(Beginning of Information provided)

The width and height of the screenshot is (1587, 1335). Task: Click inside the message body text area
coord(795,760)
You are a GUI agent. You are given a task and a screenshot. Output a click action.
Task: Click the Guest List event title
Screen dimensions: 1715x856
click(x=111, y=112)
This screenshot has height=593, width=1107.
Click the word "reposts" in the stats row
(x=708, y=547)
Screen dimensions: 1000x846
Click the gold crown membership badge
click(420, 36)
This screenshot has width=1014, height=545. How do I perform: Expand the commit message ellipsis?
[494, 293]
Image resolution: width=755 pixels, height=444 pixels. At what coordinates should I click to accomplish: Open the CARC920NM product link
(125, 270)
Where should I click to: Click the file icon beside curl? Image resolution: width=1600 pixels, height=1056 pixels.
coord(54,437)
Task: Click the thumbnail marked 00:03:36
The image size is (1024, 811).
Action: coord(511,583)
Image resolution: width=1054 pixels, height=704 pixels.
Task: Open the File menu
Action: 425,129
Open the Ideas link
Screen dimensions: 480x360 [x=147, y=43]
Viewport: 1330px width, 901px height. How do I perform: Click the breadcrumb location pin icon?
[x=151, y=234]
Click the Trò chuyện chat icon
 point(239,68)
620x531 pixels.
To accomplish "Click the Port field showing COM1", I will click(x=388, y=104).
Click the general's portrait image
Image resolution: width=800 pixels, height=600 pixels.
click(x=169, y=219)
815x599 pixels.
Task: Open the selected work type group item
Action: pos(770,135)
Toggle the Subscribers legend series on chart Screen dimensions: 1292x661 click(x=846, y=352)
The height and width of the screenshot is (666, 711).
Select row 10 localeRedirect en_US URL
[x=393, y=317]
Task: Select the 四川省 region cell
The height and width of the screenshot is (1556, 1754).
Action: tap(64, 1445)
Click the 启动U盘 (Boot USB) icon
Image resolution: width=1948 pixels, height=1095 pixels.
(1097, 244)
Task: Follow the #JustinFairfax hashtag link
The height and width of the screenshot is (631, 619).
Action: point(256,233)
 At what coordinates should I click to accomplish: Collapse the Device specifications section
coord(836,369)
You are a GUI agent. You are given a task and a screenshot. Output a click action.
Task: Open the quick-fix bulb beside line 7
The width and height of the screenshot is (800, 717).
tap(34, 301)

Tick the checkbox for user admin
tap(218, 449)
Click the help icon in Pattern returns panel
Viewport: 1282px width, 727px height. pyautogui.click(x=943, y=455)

(End of Information provided)

**Required action**
Give back exactly the lines from the one containing "Toggle the Subscribers" through the end of the listing above, with both ends included and nothing added.

**Response to the exercise**
Toggle the Subscribers legend series on chart Screen dimensions: 1292x661 click(x=846, y=352)
The height and width of the screenshot is (666, 711).
Select row 10 localeRedirect en_US URL
[x=393, y=317]
Task: Select the 四川省 region cell
The height and width of the screenshot is (1556, 1754).
Action: tap(64, 1445)
Click the 启动U盘 (Boot USB) icon
Image resolution: width=1948 pixels, height=1095 pixels.
(1097, 244)
Task: Follow the #JustinFairfax hashtag link
The height and width of the screenshot is (631, 619).
Action: point(256,233)
 At what coordinates should I click to accomplish: Collapse the Device specifications section
coord(836,369)
You are a GUI agent. You are given a task and a screenshot. Output a click action.
Task: Open the quick-fix bulb beside line 7
The width and height of the screenshot is (800, 717).
tap(34, 301)

Tick the checkbox for user admin
tap(218, 449)
Click the help icon in Pattern returns panel
Viewport: 1282px width, 727px height. pyautogui.click(x=943, y=455)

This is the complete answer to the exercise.